▸ **Dataset records**
.....

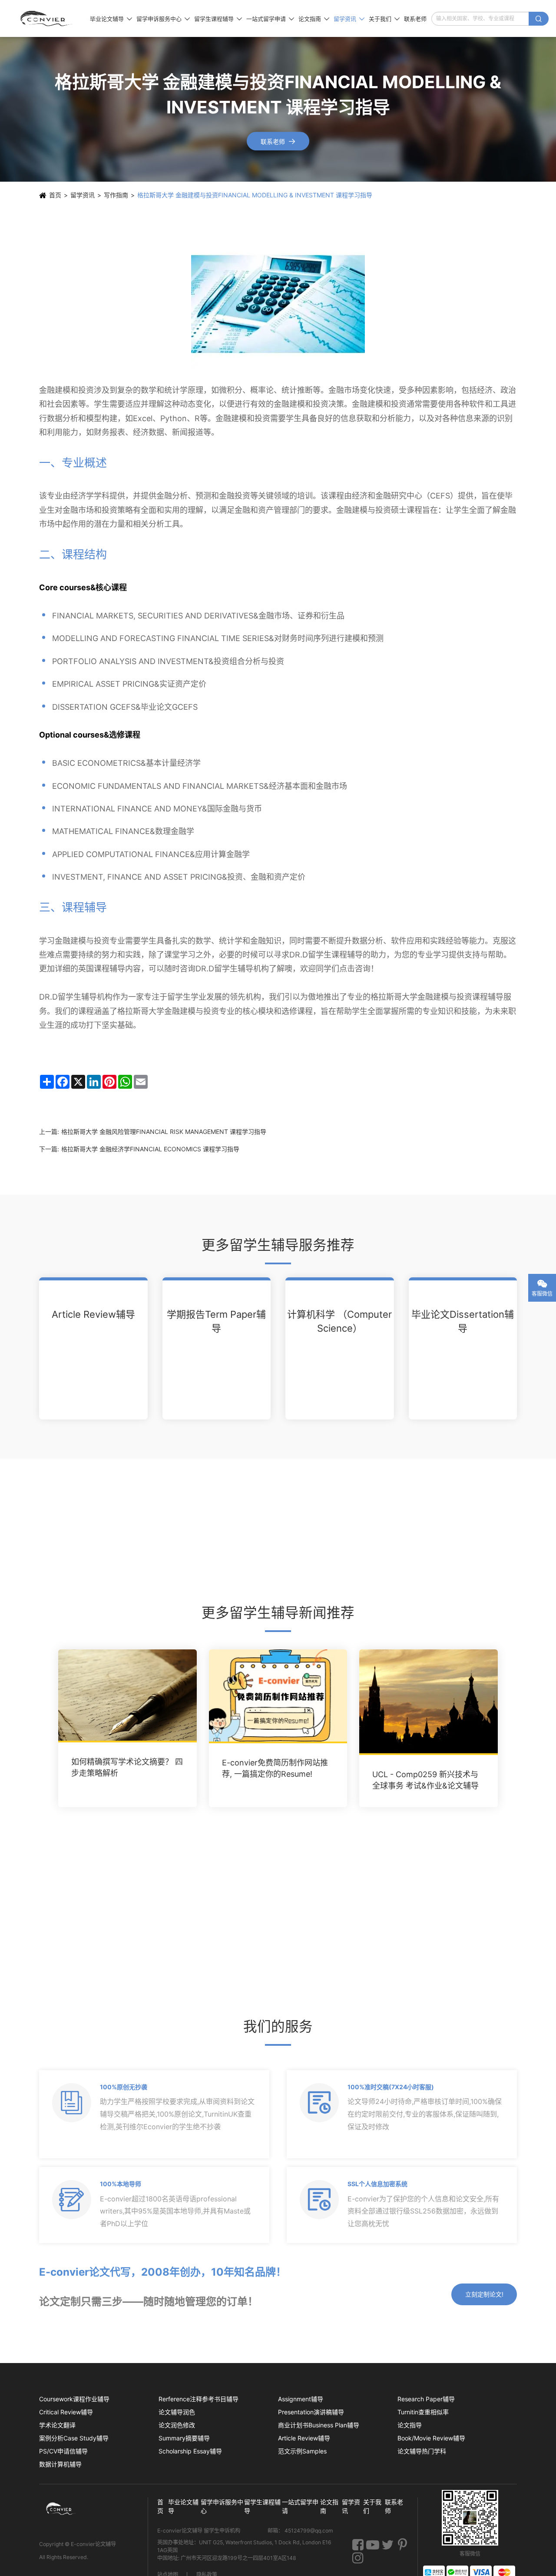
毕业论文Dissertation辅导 (462, 1321)
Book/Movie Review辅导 (431, 2438)
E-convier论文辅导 (93, 2544)
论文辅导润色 (177, 2412)
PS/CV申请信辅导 (63, 2451)
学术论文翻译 (57, 2425)
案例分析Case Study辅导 (74, 2438)
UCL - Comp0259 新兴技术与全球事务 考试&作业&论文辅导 (425, 1780)
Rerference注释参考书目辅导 (198, 2399)
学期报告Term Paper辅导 (216, 1321)
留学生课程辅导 (218, 18)
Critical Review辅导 (66, 2412)
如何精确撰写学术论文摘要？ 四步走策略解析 (127, 1767)
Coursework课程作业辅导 (74, 2399)
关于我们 (384, 18)
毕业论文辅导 (111, 18)
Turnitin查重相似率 (423, 2412)
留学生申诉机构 (223, 2531)
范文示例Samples (302, 2451)
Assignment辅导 (300, 2399)
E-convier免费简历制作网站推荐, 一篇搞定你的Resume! (275, 1768)
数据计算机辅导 (60, 2464)
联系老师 (415, 18)
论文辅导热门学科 (421, 2451)
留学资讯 (349, 18)
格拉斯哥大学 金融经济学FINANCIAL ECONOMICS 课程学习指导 (150, 1149)
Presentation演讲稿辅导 (311, 2412)
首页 (55, 195)
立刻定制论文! (484, 2294)
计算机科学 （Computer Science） (339, 1321)
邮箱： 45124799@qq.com (300, 2531)
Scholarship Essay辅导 (190, 2451)
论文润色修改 (177, 2425)
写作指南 (116, 195)
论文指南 (313, 18)
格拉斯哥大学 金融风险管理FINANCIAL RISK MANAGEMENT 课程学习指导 (163, 1131)
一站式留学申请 (270, 18)
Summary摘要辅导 (184, 2438)
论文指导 (409, 2425)
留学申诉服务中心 (163, 18)
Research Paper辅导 (426, 2399)
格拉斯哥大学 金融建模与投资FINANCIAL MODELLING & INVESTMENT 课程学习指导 (254, 195)
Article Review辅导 (93, 1314)
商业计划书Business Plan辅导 (318, 2425)
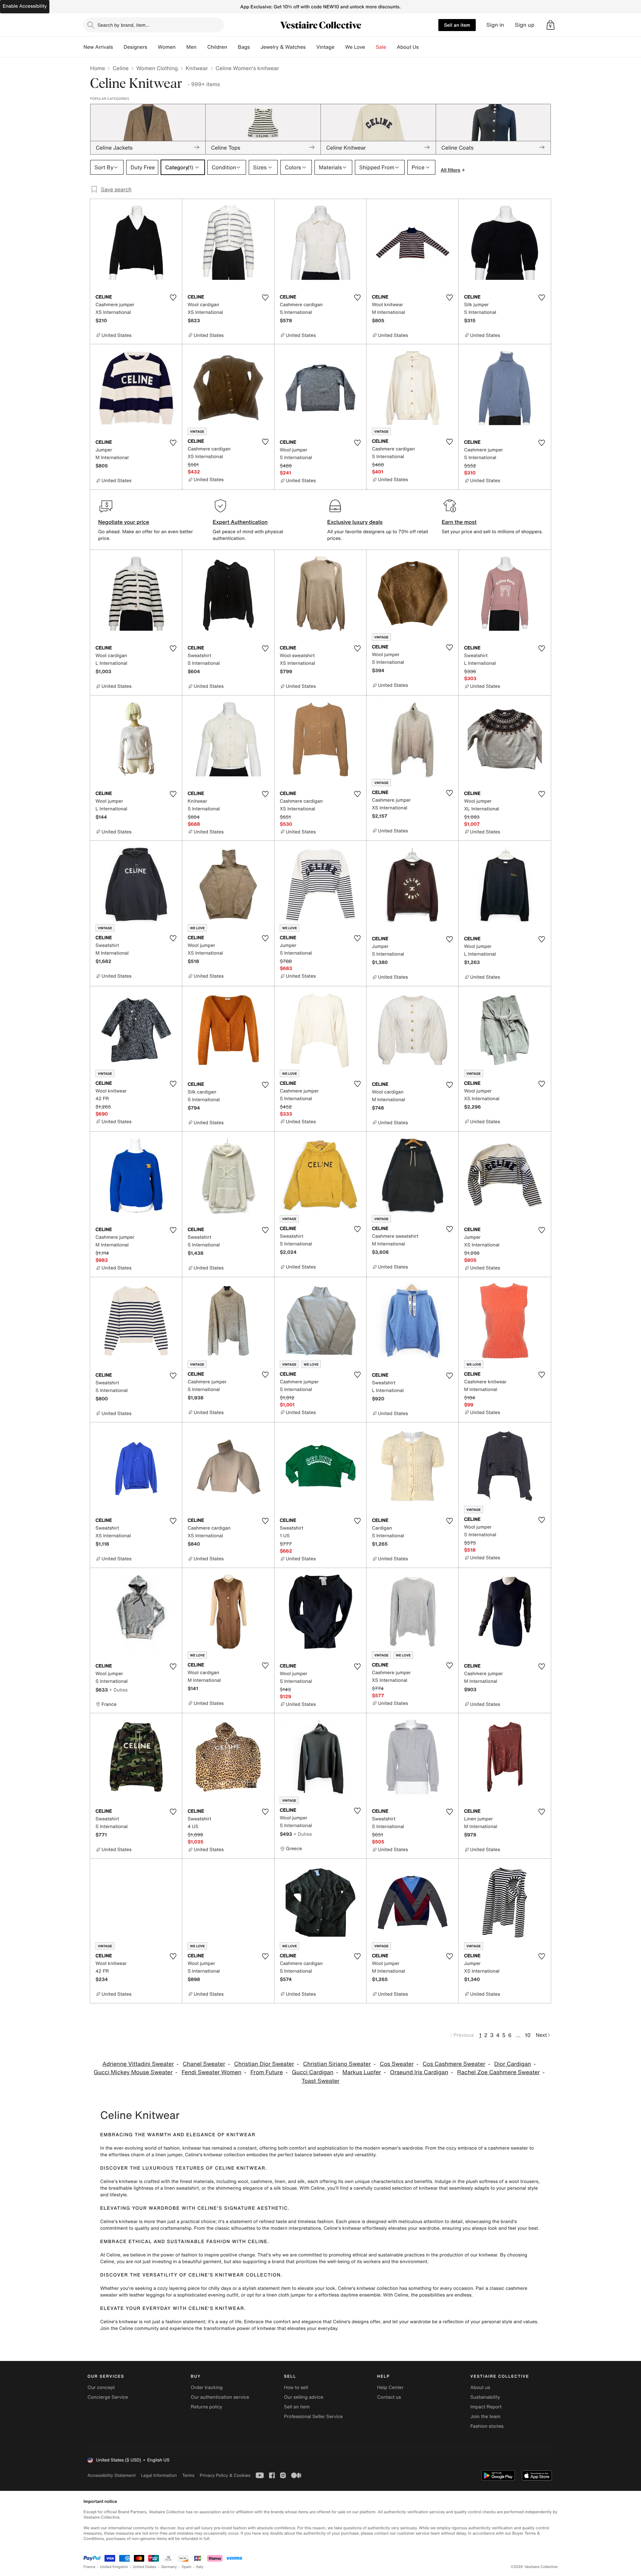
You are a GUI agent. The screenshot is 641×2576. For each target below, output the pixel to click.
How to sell (296, 2387)
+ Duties (118, 1689)
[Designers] (152, 47)
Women (167, 47)
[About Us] (424, 47)
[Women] (181, 47)
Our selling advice (303, 2397)
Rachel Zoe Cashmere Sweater (498, 2072)
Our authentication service (220, 2397)
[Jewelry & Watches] (310, 47)
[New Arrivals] (118, 47)
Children (217, 47)
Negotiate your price (123, 522)
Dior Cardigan (512, 2064)
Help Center (390, 2387)
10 (527, 2035)
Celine (121, 68)
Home (97, 68)
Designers (135, 47)
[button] (550, 25)
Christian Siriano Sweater (337, 2064)
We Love (355, 47)
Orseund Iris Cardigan (419, 2072)
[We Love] (370, 47)
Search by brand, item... (123, 24)
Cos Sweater (397, 2064)
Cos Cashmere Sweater (454, 2064)
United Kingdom (114, 2566)
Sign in (495, 24)
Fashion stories (486, 2426)
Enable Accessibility (25, 6)
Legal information (159, 2475)
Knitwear (197, 68)
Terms (188, 2475)
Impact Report (486, 2406)
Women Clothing (157, 68)
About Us (408, 47)
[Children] (232, 47)
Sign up (525, 24)
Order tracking (207, 2387)
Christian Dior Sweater (264, 2064)
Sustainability (485, 2397)
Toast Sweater (320, 2081)
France (89, 2566)
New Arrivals (98, 47)
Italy (200, 2566)
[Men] (202, 47)
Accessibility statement (111, 2475)
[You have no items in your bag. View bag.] (550, 25)
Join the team (485, 2416)
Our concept (101, 2387)
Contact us (389, 2397)
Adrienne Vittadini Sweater (138, 2064)
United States (145, 2566)
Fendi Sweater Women (211, 2072)
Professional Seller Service (313, 2416)
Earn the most (459, 522)
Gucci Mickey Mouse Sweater (132, 2072)
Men (191, 47)
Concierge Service (107, 2397)
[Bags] (255, 47)
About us (480, 2387)
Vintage (325, 47)
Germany (169, 2566)
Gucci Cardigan (313, 2072)
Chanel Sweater (204, 2064)
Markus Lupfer (362, 2072)
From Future (266, 2072)
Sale (381, 47)
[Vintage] (340, 47)
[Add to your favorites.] (173, 297)
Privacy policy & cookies (225, 2475)
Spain (187, 2566)
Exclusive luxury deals (355, 522)
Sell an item (457, 24)
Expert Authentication (240, 522)
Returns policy (206, 2406)
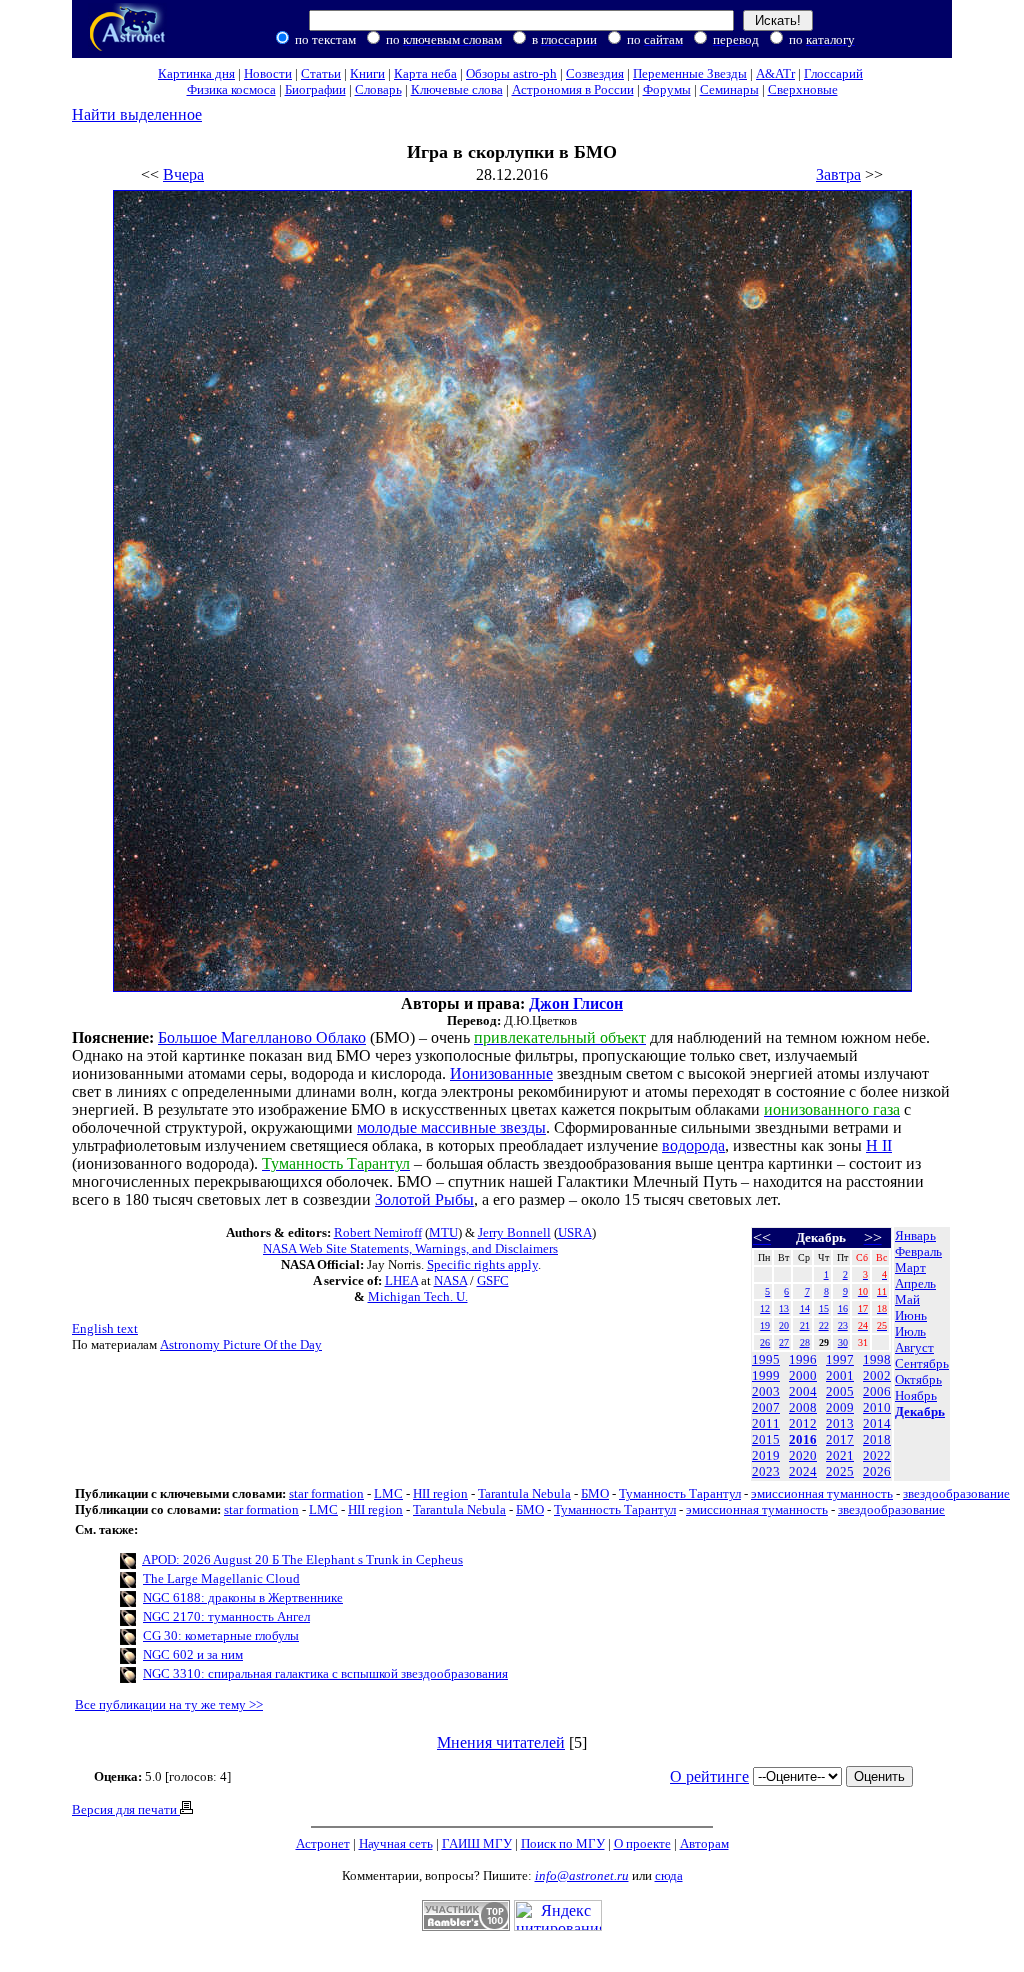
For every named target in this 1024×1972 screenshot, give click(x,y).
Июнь (911, 1315)
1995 (766, 1359)
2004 (803, 1391)
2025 (840, 1471)
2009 (840, 1407)
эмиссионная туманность (822, 1493)
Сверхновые (803, 89)
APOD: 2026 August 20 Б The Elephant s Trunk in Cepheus (302, 1559)
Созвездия (595, 73)
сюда (669, 1875)
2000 (803, 1375)
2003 (766, 1391)
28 (805, 1342)
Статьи (321, 73)
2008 (803, 1407)
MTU (443, 1232)
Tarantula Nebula (524, 1493)
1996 (803, 1359)
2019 (766, 1455)
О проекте (642, 1843)
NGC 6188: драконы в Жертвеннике (243, 1597)
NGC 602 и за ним (193, 1654)
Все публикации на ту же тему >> (169, 1704)
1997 (840, 1359)
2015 (766, 1439)
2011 (766, 1423)
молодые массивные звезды (451, 1127)
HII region (440, 1493)
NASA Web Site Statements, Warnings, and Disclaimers (410, 1248)
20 (784, 1325)
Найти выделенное (137, 114)
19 (765, 1325)
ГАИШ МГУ (477, 1843)
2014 (877, 1423)
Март (910, 1267)
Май (907, 1299)
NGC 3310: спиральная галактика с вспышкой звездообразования (325, 1673)
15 (824, 1308)
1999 (766, 1375)
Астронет (323, 1843)
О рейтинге (709, 1776)
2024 (803, 1471)
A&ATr (775, 73)
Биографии (315, 89)
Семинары (729, 89)
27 (784, 1342)
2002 (877, 1375)
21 (805, 1325)
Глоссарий (833, 73)
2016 (803, 1439)
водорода (693, 1145)
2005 (840, 1391)
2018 (877, 1439)
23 (843, 1325)
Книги (367, 73)
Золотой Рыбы (424, 1199)
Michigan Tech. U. (418, 1296)
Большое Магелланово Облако (262, 1037)
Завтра (838, 174)
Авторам (704, 1843)
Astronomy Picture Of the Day (241, 1344)
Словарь (378, 89)
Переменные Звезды (690, 73)
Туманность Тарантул (680, 1493)
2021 (840, 1455)
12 (765, 1308)
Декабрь (920, 1411)
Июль (910, 1331)
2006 (877, 1391)
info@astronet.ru (582, 1875)
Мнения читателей (501, 1742)
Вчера (183, 174)
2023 (766, 1471)
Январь (915, 1235)
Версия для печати (126, 1809)
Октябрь (918, 1379)
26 (765, 1342)
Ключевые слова (457, 89)
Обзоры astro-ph (511, 73)
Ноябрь (916, 1395)
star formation (326, 1493)
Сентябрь (922, 1363)
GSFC (493, 1280)
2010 (877, 1407)
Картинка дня (196, 73)
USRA (575, 1232)
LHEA (401, 1280)
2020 (803, 1455)
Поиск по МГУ (563, 1843)
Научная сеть (396, 1843)
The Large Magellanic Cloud (221, 1578)
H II (879, 1145)
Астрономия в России (573, 89)
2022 (877, 1455)
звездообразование (956, 1493)
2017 (840, 1439)
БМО (595, 1493)
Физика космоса (231, 89)
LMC (388, 1493)
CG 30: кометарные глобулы (221, 1635)
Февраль (918, 1251)
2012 (803, 1423)
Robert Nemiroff (378, 1232)
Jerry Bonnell (514, 1232)
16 (843, 1308)
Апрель (915, 1283)
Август (914, 1347)
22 (824, 1325)
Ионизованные (501, 1073)
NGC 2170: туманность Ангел (226, 1616)
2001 (840, 1375)
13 (784, 1308)
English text (105, 1328)
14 (805, 1308)
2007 (766, 1407)
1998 (877, 1359)
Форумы (667, 89)
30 (843, 1342)
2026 (877, 1471)
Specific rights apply (482, 1264)
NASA (450, 1280)
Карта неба (425, 73)
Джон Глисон (576, 1003)
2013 (840, 1423)
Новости (268, 73)
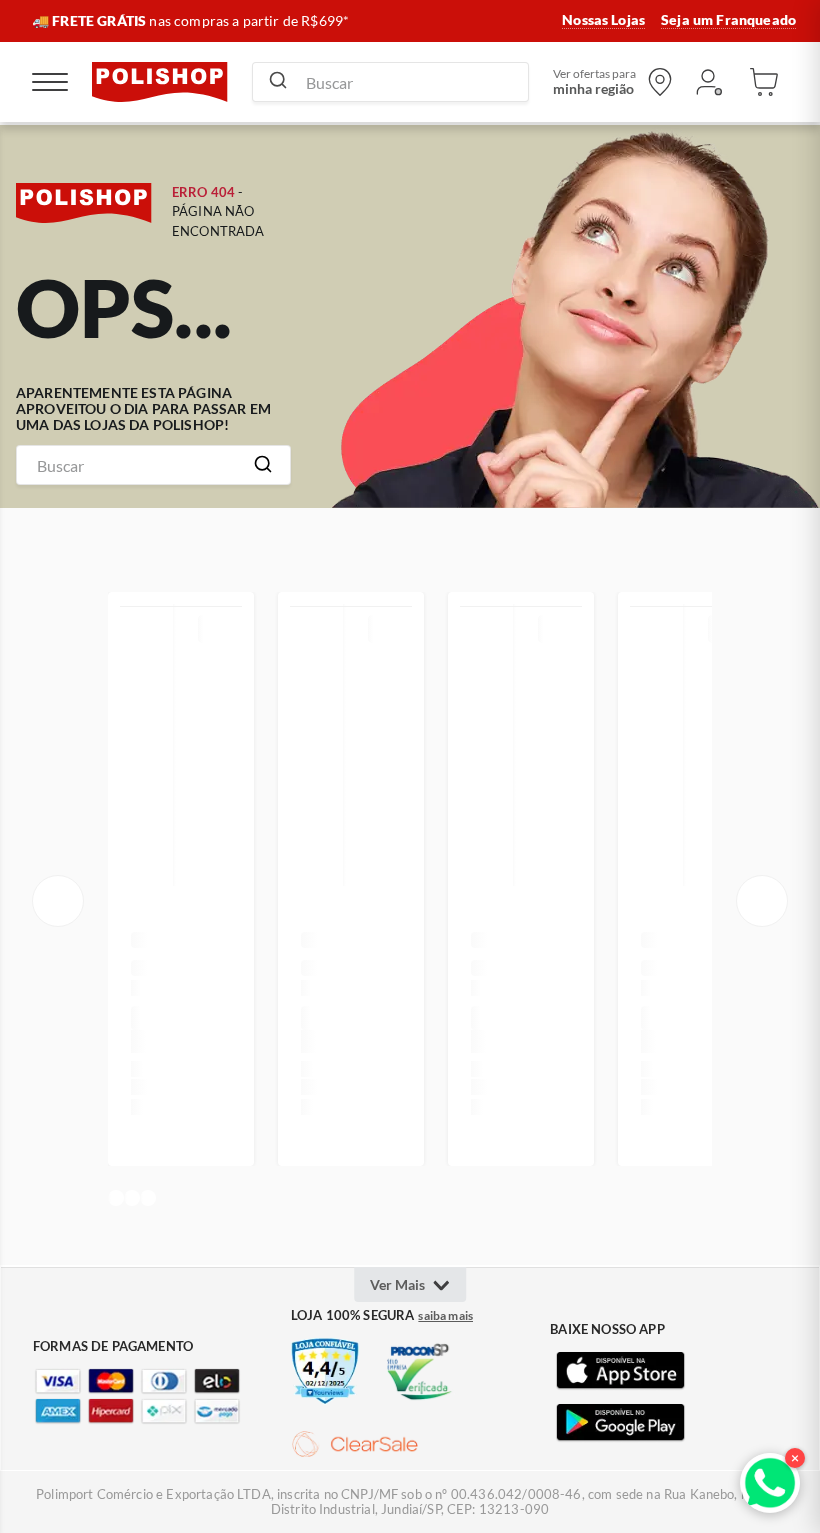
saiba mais (445, 1316)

.....

▸ **Task brief**
Only the lines from where the data begins to the line with "Critical Review辅导 (66, 2412)", both of them included, should be reproduced word for word; no pictures.

▸ **Output below**
毕业论文Dissertation辅导 (462, 1321)
Book/Movie Review辅导 (431, 2438)
E-convier论文辅导 (93, 2544)
论文辅导润色 (177, 2412)
PS/CV申请信辅导 (63, 2451)
学术论文翻译 (57, 2425)
案例分析Case Study辅导 (74, 2438)
UCL - Comp0259 新兴技术与全球事务 考试&作业&论文辅导 (425, 1780)
Rerference注释参考书目辅导 (198, 2399)
学期报告Term Paper辅导 (216, 1321)
留学生课程辅导 (218, 18)
Critical Review辅导 (66, 2412)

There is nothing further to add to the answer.